*The task*
Only an exact reprint of all the data is acceptable.

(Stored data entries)
+++

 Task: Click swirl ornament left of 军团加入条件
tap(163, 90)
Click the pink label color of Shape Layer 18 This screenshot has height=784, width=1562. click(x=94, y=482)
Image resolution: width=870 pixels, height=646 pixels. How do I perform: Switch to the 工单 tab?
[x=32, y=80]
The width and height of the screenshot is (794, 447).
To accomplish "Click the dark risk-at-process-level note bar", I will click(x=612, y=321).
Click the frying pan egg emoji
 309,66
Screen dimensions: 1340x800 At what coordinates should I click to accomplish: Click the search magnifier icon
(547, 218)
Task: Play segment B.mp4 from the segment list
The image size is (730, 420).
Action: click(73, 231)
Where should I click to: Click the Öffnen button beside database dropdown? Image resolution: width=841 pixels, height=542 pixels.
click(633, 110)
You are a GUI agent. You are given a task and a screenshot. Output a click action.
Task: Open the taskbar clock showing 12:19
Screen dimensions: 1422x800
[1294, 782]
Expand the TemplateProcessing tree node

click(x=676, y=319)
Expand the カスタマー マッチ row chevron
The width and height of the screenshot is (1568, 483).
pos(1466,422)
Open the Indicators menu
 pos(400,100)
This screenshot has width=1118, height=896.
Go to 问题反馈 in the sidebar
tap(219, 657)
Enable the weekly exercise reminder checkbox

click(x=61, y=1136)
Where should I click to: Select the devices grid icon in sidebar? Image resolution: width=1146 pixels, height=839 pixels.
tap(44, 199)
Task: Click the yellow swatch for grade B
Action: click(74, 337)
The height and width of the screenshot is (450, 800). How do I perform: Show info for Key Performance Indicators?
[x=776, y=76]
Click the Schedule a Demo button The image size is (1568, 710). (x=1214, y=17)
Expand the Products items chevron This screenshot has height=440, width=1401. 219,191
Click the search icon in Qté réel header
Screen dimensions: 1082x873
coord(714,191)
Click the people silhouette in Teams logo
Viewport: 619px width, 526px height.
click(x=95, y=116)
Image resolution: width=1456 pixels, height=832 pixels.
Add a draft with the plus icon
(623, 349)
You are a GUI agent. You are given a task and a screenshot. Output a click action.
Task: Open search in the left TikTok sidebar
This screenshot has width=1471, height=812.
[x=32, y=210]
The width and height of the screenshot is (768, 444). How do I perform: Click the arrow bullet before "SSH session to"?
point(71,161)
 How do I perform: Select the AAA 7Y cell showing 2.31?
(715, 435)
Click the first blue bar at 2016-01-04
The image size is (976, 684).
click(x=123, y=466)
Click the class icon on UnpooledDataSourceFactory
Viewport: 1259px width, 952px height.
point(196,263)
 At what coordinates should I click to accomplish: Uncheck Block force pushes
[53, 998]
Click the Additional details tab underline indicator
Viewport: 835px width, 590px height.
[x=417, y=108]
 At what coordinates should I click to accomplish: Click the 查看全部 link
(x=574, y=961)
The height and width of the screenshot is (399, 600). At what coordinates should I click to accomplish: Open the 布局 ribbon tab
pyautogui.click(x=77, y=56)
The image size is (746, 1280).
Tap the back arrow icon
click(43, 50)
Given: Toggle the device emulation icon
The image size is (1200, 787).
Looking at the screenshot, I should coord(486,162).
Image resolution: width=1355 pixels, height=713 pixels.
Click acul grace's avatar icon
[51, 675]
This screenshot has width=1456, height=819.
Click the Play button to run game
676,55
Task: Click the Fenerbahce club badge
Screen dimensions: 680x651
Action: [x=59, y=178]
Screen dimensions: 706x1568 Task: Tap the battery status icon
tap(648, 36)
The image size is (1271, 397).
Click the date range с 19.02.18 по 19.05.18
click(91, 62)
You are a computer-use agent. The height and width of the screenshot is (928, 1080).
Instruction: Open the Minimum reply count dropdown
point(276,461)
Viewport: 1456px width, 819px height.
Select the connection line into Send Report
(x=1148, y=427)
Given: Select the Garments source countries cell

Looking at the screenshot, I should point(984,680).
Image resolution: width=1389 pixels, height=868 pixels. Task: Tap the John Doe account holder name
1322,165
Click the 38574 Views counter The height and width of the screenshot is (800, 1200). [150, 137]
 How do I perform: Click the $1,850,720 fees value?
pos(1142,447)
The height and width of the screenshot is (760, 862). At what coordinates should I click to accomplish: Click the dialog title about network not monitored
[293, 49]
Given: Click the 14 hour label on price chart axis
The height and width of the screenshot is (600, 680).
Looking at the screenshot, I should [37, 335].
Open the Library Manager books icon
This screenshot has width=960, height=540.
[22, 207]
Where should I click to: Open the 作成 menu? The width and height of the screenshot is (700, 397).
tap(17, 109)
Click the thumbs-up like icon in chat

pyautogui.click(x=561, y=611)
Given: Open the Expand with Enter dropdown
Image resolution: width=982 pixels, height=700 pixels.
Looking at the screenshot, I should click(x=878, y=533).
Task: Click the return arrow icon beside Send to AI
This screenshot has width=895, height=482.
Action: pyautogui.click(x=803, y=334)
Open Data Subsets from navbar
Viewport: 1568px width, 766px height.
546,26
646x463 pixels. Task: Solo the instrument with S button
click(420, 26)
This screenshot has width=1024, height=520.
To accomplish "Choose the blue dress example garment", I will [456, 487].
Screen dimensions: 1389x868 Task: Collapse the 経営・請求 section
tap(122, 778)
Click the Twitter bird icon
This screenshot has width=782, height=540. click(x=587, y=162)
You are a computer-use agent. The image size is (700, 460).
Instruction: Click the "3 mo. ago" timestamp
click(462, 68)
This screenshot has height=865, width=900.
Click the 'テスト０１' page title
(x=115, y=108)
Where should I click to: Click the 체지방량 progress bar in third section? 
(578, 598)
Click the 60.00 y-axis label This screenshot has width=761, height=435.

+++

*Solution to this task*
 Task: Click swirl ornament left of 军团加入条件
tap(163, 90)
Click the pink label color of Shape Layer 18 This screenshot has height=784, width=1562. click(x=94, y=482)
Image resolution: width=870 pixels, height=646 pixels. How do I perform: Switch to the 工单 tab?
[x=32, y=80]
The width and height of the screenshot is (794, 447).
To accomplish "Click the dark risk-at-process-level note bar", I will click(x=612, y=321).
Click the frying pan egg emoji
 309,66
Screen dimensions: 1340x800 At what coordinates should I click to accomplish: Click the search magnifier icon
(547, 218)
Task: Play segment B.mp4 from the segment list
The image size is (730, 420).
Action: click(73, 231)
Where should I click to: Click the Öffnen button beside database dropdown? Image resolution: width=841 pixels, height=542 pixels.
click(633, 110)
You are a GUI agent. You are given a task and a screenshot. Output a click action.
Task: Open the taskbar clock showing 12:19
Screen dimensions: 1422x800
[1294, 782]
Expand the TemplateProcessing tree node

click(x=676, y=319)
Expand the カスタマー マッチ row chevron
The width and height of the screenshot is (1568, 483).
pos(1466,422)
Open the Indicators menu
 pos(400,100)
This screenshot has width=1118, height=896.
Go to 问题反馈 in the sidebar
tap(219, 657)
Enable the weekly exercise reminder checkbox

click(x=61, y=1136)
Where should I click to: Select the devices grid icon in sidebar? Image resolution: width=1146 pixels, height=839 pixels.
tap(44, 199)
Task: Click the yellow swatch for grade B
Action: click(74, 337)
The height and width of the screenshot is (450, 800). How do I perform: Show info for Key Performance Indicators?
[x=776, y=76]
Click the Schedule a Demo button The image size is (1568, 710). (x=1214, y=17)
Expand the Products items chevron This screenshot has height=440, width=1401. 219,191
Click the search icon in Qté réel header
Screen dimensions: 1082x873
coord(714,191)
Click the people silhouette in Teams logo
Viewport: 619px width, 526px height.
click(x=95, y=116)
Image resolution: width=1456 pixels, height=832 pixels.
Add a draft with the plus icon
(623, 349)
You are a GUI agent. You are given a task and a screenshot. Output a click action.
Task: Open search in the left TikTok sidebar
This screenshot has width=1471, height=812.
[x=32, y=210]
The width and height of the screenshot is (768, 444). How do I perform: Click the arrow bullet before "SSH session to"?
point(71,161)
 How do I perform: Select the AAA 7Y cell showing 2.31?
(715, 435)
Click the first blue bar at 2016-01-04
The image size is (976, 684).
click(x=123, y=466)
Click the class icon on UnpooledDataSourceFactory
Viewport: 1259px width, 952px height.
point(196,263)
 At what coordinates should I click to accomplish: Uncheck Block force pushes
[53, 998]
Click the Additional details tab underline indicator
Viewport: 835px width, 590px height.
[x=417, y=108]
 At what coordinates should I click to accomplish: Click the 查看全部 link
(x=574, y=961)
The height and width of the screenshot is (399, 600). At what coordinates should I click to accomplish: Open the 布局 ribbon tab
pyautogui.click(x=77, y=56)
The image size is (746, 1280).
Tap the back arrow icon
click(43, 50)
Given: Toggle the device emulation icon
The image size is (1200, 787).
Looking at the screenshot, I should coord(486,162).
Image resolution: width=1355 pixels, height=713 pixels.
Click acul grace's avatar icon
[51, 675]
This screenshot has width=1456, height=819.
Click the Play button to run game
676,55
Task: Click the Fenerbahce club badge
Screen dimensions: 680x651
Action: [x=59, y=178]
Screen dimensions: 706x1568 Task: Tap the battery status icon
tap(648, 36)
The image size is (1271, 397).
Click the date range с 19.02.18 по 19.05.18
click(91, 62)
You are a computer-use agent. The height and width of the screenshot is (928, 1080).
Instruction: Open the Minimum reply count dropdown
point(276,461)
Viewport: 1456px width, 819px height.
Select the connection line into Send Report
(x=1148, y=427)
Given: Select the Garments source countries cell

Looking at the screenshot, I should point(984,680).
Image resolution: width=1389 pixels, height=868 pixels. Task: Tap the John Doe account holder name
1322,165
Click the 38574 Views counter The height and width of the screenshot is (800, 1200). [150, 137]
 How do I perform: Click the $1,850,720 fees value?
pos(1142,447)
The height and width of the screenshot is (760, 862). At what coordinates should I click to accomplish: Click the dialog title about network not monitored
[293, 49]
Given: Click the 14 hour label on price chart axis
The height and width of the screenshot is (600, 680).
Looking at the screenshot, I should [37, 335].
Open the Library Manager books icon
This screenshot has width=960, height=540.
[22, 207]
Where should I click to: Open the 作成 menu? The width and height of the screenshot is (700, 397).
tap(17, 109)
Click the thumbs-up like icon in chat

pyautogui.click(x=561, y=611)
Given: Open the Expand with Enter dropdown
Image resolution: width=982 pixels, height=700 pixels.
Looking at the screenshot, I should click(x=878, y=533).
Task: Click the return arrow icon beside Send to AI
This screenshot has width=895, height=482.
Action: pyautogui.click(x=803, y=334)
Open Data Subsets from navbar
Viewport: 1568px width, 766px height.
546,26
646x463 pixels. Task: Solo the instrument with S button
click(420, 26)
This screenshot has width=1024, height=520.
To accomplish "Choose the blue dress example garment", I will [456, 487].
Screen dimensions: 1389x868 Task: Collapse the 経営・請求 section
tap(122, 778)
Click the Twitter bird icon
This screenshot has width=782, height=540. click(x=587, y=162)
You are a computer-use agent. The image size is (700, 460).
Instruction: Click the "3 mo. ago" timestamp
click(462, 68)
This screenshot has height=865, width=900.
Click the 'テスト０１' page title
(x=115, y=108)
Where should I click to: Click the 체지방량 progress bar in third section? 
(578, 598)
Click the 60.00 y-axis label This screenshot has width=761, height=435.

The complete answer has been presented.